> Supplied material
====
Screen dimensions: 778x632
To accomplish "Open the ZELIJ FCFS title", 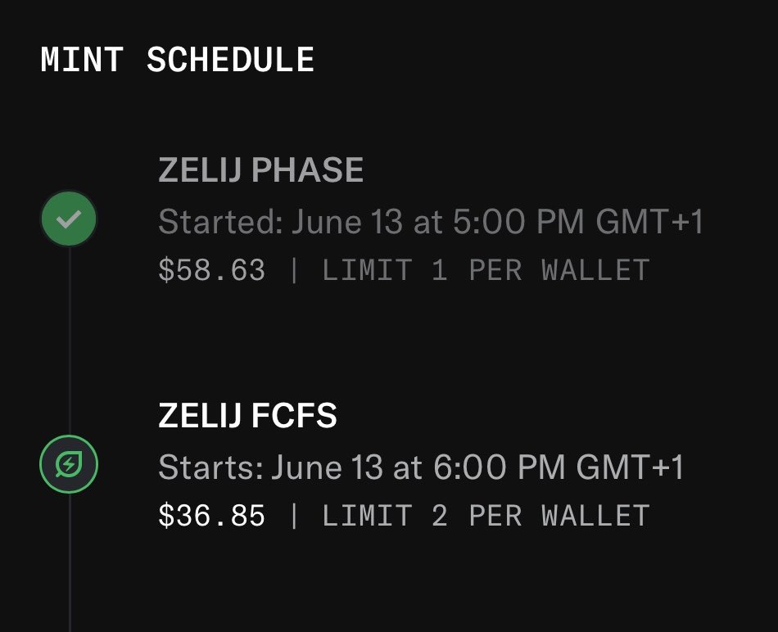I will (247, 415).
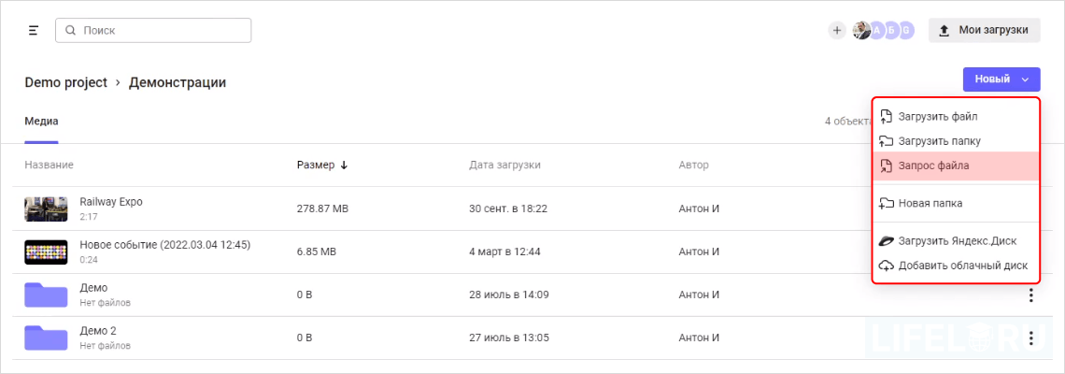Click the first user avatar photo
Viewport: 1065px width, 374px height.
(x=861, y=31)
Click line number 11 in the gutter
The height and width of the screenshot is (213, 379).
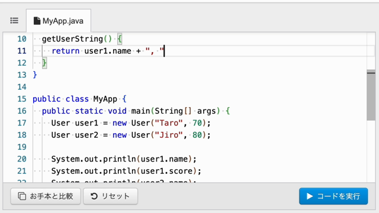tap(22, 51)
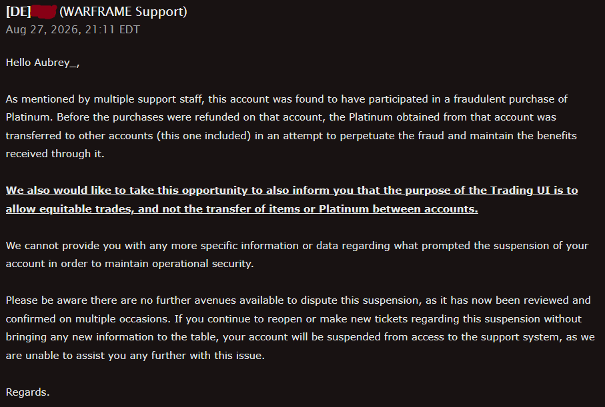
====
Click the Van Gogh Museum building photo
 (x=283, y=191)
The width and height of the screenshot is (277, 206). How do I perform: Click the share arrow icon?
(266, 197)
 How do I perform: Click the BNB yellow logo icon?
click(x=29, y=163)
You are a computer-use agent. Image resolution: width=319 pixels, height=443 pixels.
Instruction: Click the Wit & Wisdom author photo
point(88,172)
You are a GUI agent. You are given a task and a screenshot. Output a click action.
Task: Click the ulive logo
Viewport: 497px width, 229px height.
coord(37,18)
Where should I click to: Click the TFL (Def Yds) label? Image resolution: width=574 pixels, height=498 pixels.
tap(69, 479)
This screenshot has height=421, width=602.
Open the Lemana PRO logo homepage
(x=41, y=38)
====
> About this exercise
Find each line holding the string "agent" in the listing above, then copy it.

> Response to this task
You are a computer-use agent. Image resolution: width=319 pixels, height=443 pixels.
You are a GUI agent. You are given a task and a screenshot. Output a click action.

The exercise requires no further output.